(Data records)
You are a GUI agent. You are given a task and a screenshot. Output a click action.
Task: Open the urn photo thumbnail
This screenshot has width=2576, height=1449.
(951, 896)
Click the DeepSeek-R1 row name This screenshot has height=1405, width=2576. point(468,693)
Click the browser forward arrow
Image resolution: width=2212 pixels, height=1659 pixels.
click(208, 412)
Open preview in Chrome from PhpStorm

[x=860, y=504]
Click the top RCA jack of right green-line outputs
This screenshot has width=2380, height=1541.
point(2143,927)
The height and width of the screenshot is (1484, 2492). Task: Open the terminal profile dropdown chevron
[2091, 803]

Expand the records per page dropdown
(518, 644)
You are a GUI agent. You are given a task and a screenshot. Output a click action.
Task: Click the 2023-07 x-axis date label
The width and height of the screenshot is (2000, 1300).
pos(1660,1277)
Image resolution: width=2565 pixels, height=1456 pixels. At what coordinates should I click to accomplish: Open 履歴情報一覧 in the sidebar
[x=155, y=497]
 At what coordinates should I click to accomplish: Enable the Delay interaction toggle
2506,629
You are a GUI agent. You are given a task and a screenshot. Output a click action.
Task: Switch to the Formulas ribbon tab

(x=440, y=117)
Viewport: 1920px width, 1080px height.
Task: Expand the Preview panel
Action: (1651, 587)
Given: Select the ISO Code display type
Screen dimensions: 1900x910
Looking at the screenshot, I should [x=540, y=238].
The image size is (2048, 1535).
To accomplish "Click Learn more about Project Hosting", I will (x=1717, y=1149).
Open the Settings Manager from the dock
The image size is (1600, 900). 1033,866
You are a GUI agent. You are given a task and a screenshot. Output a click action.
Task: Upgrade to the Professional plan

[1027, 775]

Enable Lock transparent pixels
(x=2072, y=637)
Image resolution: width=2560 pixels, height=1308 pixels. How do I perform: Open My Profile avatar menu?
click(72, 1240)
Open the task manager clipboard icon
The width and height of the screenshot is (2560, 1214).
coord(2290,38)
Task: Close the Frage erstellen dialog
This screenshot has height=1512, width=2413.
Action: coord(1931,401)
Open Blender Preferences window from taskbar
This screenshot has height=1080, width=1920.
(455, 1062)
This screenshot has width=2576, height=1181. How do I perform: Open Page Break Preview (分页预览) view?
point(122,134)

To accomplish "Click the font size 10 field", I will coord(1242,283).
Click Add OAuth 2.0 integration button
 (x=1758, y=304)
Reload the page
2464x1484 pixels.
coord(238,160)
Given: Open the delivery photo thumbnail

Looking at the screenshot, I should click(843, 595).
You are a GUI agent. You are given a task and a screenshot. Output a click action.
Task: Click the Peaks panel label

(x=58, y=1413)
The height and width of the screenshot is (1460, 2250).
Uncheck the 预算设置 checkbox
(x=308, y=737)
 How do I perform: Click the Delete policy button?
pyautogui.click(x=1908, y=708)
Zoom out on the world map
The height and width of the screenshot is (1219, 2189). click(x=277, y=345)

WHAT IS NEEDED: All the lines above should come back exactly as written.

ANSWER SECTION:
You are a GUI agent. You are given a task and a screenshot. Output a click action.
Task: Open the urn photo thumbnail
This screenshot has width=2576, height=1449.
(951, 896)
Click the DeepSeek-R1 row name This screenshot has height=1405, width=2576. point(468,693)
Click the browser forward arrow
Image resolution: width=2212 pixels, height=1659 pixels.
click(208, 412)
Open preview in Chrome from PhpStorm

[x=860, y=504]
Click the top RCA jack of right green-line outputs
This screenshot has width=2380, height=1541.
point(2143,927)
The height and width of the screenshot is (1484, 2492). Task: Open the terminal profile dropdown chevron
[2091, 803]

Expand the records per page dropdown
(518, 644)
You are a GUI agent. You are given a task and a screenshot. Output a click action.
Task: Click the 2023-07 x-axis date label
The width and height of the screenshot is (2000, 1300).
pos(1660,1277)
Image resolution: width=2565 pixels, height=1456 pixels. At what coordinates should I click to accomplish: Open 履歴情報一覧 in the sidebar
[x=155, y=497]
 At what coordinates should I click to accomplish: Enable the Delay interaction toggle
2506,629
You are a GUI agent. You are given a task and a screenshot. Output a click action.
Task: Switch to the Formulas ribbon tab

(x=440, y=117)
Viewport: 1920px width, 1080px height.
Task: Expand the Preview panel
Action: (1651, 587)
Given: Select the ISO Code display type
Screen dimensions: 1900x910
Looking at the screenshot, I should [x=540, y=238].
The image size is (2048, 1535).
To accomplish "Click Learn more about Project Hosting", I will (x=1717, y=1149).
Open the Settings Manager from the dock
The image size is (1600, 900). 1033,866
You are a GUI agent. You are given a task and a screenshot. Output a click action.
Task: Upgrade to the Professional plan

[1027, 775]

Enable Lock transparent pixels
(x=2072, y=637)
Image resolution: width=2560 pixels, height=1308 pixels. How do I perform: Open My Profile avatar menu?
click(72, 1240)
Open the task manager clipboard icon
The width and height of the screenshot is (2560, 1214).
coord(2290,38)
Task: Close the Frage erstellen dialog
This screenshot has height=1512, width=2413.
Action: coord(1931,401)
Open Blender Preferences window from taskbar
This screenshot has height=1080, width=1920.
(455, 1062)
This screenshot has width=2576, height=1181. How do I perform: Open Page Break Preview (分页预览) view?
point(122,134)

To accomplish "Click the font size 10 field", I will coord(1242,283).
Click Add OAuth 2.0 integration button
 (x=1758, y=304)
Reload the page
2464x1484 pixels.
coord(238,160)
Given: Open the delivery photo thumbnail

Looking at the screenshot, I should click(843, 595).
You are a GUI agent. You are given a task and a screenshot. Output a click action.
Task: Click the Peaks panel label

(x=58, y=1413)
The height and width of the screenshot is (1460, 2250).
Uncheck the 预算设置 checkbox
(x=308, y=737)
 How do I perform: Click the Delete policy button?
pyautogui.click(x=1908, y=708)
Zoom out on the world map
The height and width of the screenshot is (1219, 2189). click(x=277, y=345)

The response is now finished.